Several flowers on this plant were crossed with the little pollen which could be obtained from the other flowers on the same plant; and other flowers were self-fertilised. From the seeds thus produced four crossed and four self-fertilised plants were raised, which were planted in the usual manner on the opposite sides of two pots. All these four crossed plants were inferior in height to their opponents; they averaged 78.18 inches, whilst the four self-fertilised plants averaged 84.8 inches; or as 100 to 108. (2/2. From one of these self-fertilised plants, spontaneously self-fertilised, I gathered twenty-four capsules, and they contained on an average only 3.2 seeds per capsule; so that this plant had apparently inherited some of the sterility of its parent.) This case, therefore, confirms the last. Taking all the evidence together, we must conclude that these strictly self-fertilised plants grew a little taller, were heavier, and generally flowered before those derived from a cross between two flowers on the same plant. These latter plants thus present a wonderful contrast with those derived from a cross between two distinct individuals.

THE EFFECTS ON THE OFFSPRING OF A CROSS WITH A DISTINCT OR FRESH STOCK BELONGING TO THE SAME VARIETY.

From the two foregoing series of experiments we see, firstly, the good effects during several successive generations of a cross between distinct plants, although these were in some degree inter-related and had been grown under nearly the same conditions; and, secondly, the absence of all such good effects from a cross between flowers on the same plant; the comparison in both cases being made with the offspring of flowers fertilised with their own pollen. The experiments now to be given show how powerfully and beneficially plants, which have been intercrossed during many successive generations, having been kept all the time under nearly uniform conditions, are affected by a cross with another plant belonging to the same variety, but to a distinct family or stock, which had grown under different conditions.

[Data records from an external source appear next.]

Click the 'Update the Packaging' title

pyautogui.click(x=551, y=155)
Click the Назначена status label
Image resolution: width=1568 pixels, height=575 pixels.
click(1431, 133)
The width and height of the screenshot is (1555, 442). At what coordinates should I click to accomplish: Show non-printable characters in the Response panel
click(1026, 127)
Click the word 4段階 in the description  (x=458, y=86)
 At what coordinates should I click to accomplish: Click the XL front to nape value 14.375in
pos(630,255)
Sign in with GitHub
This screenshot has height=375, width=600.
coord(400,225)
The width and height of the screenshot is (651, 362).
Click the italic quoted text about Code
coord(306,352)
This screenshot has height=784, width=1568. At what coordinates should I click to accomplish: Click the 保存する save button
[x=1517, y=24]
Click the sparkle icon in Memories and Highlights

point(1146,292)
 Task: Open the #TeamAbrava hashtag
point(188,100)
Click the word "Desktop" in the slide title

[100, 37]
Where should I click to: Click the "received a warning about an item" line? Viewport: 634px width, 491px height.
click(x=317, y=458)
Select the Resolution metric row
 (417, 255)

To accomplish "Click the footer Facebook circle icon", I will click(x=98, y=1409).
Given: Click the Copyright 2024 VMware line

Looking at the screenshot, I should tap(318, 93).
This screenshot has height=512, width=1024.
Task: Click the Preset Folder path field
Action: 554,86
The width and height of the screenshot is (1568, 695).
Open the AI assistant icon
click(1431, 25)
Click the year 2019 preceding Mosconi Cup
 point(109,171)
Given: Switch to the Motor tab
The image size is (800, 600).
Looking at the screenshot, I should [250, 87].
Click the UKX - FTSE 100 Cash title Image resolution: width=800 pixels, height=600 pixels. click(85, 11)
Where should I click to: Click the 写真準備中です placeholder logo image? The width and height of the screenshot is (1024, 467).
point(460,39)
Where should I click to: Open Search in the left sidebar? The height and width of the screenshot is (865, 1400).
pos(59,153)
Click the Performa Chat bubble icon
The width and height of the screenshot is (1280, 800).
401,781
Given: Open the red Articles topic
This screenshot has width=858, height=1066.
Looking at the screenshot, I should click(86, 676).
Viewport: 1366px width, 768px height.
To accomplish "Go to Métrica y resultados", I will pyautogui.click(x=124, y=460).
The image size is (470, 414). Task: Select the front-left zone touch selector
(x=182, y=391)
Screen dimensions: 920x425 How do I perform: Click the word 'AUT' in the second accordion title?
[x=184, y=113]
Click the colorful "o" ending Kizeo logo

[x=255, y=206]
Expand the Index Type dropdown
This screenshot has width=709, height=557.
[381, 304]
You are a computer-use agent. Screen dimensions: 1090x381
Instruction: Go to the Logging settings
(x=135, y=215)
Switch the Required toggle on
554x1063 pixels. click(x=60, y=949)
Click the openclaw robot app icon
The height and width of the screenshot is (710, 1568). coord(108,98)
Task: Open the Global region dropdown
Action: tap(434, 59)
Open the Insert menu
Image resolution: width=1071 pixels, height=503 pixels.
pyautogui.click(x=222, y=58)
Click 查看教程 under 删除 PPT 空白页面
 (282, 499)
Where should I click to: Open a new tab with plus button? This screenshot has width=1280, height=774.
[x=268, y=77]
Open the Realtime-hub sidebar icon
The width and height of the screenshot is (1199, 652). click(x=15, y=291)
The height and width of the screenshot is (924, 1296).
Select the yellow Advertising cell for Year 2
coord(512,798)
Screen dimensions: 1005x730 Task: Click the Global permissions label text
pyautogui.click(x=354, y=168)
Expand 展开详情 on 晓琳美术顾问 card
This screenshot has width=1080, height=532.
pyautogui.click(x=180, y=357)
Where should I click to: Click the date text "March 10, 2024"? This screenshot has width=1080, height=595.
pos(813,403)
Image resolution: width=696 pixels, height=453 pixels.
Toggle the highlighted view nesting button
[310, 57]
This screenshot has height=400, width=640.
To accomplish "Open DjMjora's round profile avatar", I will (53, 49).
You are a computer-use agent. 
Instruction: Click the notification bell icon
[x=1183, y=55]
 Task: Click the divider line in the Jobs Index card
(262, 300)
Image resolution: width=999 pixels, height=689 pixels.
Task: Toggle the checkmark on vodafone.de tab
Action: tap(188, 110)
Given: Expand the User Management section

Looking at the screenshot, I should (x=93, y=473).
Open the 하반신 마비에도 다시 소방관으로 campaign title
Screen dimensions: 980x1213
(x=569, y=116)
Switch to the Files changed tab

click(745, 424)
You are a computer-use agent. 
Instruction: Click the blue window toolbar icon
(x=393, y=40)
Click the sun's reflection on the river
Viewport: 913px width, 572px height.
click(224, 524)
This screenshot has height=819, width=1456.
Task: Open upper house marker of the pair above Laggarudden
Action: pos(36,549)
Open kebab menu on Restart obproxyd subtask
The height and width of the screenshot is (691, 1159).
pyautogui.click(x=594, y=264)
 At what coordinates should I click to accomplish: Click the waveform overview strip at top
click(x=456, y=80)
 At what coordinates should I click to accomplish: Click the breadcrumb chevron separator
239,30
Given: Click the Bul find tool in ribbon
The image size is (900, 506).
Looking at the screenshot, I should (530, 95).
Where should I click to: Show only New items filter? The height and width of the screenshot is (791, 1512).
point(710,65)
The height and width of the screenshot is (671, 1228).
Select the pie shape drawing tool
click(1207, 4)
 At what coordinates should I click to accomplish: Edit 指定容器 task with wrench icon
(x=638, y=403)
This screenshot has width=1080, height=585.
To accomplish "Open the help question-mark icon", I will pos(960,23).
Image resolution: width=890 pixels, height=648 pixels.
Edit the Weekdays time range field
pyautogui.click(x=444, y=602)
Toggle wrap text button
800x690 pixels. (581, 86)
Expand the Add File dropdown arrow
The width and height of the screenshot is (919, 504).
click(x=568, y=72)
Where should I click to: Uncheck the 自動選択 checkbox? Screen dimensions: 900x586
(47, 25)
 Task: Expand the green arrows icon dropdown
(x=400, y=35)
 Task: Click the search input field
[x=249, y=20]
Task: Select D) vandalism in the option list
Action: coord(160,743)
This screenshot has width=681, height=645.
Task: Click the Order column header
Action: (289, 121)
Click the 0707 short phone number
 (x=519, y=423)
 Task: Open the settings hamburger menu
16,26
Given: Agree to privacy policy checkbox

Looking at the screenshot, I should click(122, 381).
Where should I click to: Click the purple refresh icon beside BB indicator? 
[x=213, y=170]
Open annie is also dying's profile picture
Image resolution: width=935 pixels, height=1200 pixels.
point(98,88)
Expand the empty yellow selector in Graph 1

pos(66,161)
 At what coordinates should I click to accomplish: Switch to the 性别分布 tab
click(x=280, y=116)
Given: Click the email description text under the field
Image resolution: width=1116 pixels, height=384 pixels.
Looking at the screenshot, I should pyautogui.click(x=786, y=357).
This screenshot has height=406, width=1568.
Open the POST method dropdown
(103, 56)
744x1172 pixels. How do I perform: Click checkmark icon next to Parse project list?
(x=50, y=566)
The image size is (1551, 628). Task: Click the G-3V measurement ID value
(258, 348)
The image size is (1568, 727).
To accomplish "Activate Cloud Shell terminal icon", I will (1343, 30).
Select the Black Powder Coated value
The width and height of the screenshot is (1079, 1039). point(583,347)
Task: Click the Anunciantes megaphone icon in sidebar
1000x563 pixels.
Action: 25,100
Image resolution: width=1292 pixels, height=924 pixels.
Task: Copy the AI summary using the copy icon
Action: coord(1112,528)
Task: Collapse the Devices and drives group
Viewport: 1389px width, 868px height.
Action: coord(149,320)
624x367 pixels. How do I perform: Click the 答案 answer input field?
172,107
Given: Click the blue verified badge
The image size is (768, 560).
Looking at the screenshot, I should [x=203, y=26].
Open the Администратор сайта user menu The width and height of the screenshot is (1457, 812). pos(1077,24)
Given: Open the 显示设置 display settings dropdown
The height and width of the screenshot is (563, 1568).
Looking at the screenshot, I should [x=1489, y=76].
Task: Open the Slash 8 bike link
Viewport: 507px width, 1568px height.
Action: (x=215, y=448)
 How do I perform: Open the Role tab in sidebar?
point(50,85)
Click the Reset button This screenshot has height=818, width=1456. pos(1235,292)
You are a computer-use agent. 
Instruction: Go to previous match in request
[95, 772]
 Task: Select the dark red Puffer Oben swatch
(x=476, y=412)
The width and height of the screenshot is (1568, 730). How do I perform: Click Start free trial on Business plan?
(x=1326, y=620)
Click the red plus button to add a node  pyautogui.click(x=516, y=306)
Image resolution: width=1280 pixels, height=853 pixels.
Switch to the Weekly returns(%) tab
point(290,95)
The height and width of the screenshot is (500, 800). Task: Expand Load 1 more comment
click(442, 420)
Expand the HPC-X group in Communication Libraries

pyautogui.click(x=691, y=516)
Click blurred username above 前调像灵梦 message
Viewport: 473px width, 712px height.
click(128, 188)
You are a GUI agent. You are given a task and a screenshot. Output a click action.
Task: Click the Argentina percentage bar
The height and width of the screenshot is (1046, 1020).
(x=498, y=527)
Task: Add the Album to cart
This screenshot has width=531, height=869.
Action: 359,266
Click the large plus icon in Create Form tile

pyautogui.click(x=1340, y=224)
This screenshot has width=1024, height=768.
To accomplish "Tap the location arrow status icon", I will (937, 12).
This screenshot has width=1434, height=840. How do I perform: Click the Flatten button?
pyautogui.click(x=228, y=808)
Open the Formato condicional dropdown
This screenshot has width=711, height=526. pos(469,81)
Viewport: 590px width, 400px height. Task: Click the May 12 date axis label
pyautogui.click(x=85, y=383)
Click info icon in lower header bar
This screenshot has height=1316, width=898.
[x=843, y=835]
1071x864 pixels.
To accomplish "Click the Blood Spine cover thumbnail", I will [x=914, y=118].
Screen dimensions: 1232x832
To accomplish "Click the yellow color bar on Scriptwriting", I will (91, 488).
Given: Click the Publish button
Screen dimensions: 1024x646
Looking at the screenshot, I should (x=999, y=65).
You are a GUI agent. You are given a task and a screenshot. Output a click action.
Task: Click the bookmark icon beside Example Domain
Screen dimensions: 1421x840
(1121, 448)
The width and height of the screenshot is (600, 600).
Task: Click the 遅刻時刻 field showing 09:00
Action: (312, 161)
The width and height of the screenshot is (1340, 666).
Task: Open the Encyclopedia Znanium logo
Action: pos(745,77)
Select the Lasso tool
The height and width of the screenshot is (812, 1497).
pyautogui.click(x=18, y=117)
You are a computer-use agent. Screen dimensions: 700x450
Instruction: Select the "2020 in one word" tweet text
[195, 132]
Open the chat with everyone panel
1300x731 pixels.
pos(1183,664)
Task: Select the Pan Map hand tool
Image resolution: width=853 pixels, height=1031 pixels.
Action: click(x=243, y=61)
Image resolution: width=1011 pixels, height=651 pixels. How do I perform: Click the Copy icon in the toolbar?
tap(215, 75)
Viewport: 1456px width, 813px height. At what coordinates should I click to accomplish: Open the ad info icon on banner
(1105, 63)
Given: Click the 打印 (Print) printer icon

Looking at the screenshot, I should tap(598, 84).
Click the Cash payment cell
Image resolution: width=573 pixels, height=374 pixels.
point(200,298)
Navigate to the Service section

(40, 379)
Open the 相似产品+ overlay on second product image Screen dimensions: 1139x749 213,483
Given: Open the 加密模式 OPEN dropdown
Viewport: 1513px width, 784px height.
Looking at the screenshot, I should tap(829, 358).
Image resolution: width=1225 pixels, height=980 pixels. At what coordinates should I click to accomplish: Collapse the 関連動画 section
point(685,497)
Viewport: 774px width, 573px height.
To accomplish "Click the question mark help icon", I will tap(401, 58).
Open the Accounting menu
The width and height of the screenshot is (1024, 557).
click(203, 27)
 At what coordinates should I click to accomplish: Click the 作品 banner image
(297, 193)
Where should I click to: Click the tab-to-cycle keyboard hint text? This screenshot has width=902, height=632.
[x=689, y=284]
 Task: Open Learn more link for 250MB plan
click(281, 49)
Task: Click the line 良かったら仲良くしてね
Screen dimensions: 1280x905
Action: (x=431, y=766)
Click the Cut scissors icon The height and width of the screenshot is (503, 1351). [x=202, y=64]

[Several flowers on the crossed plants of the ninth generation in Table 2/10, were crossed with pollen from another crossed plant of the same lot. The seedlings thus raised formed the tenth intercrossed generation, and I will call them the "INTERCROSSED PLANTS." Several other flowers on the same crossed plants of the ninth generation were fertilised (not having been castrated) with pollen taken from plants of the same variety, but belonging to a distinct family, which had been grown in a distant garden at Colchester, and therefore under somewhat different conditions. The capsules produced by this cross contained, to my surprise, fewer and lighter seeds than did the capsules of the intercrossed plants; but this, I think, must have been accidental. The seedlings raised from them I will call the "COLCHESTER-CROSSED." The two lots of seeds, after germinating on sand, were planted in the usual manner on the opposite sides of five pots, and the remaining seeds, whether or not in a state of germination, were thickly sown on the opposite sides of a very large pot, Number 6 in Table 2/13. In three of the six pots, after the young plants had twined a short way up their sticks, one of the Colchester-crossed plants was much taller than any one of the intercrossed plants on the opposite side of the same pot; and in the three other pots somewhat taller. I should state that two of the Colchester-crossed plants in Pot 4, when about two-thirds grown, became much diseased, and were, together with their intercrossed opponents, rejected. The remaining nineteen plants, when almost fully grown, were measured, with the following result:

TABLE 2/13. Ipomoea purpurea.

Heights of Plants in inches:

Column 1: Number (Name) of Pot.

Column 2: Colchester-Crossed Plants.

Column 3: Intercrossed Plants of the Tenth Generation.

Pot 1 : 87 : 78. Pot 1 : 87 4/8 : 68 4/8. Pot 1 : 85 1/8 : 94 4/8.

Pot 2 : 93 6/8 : 60. Pot 2 : 85 4/8 : 87 2/8. Pot 2 : 90 5/8 : 45 4/8.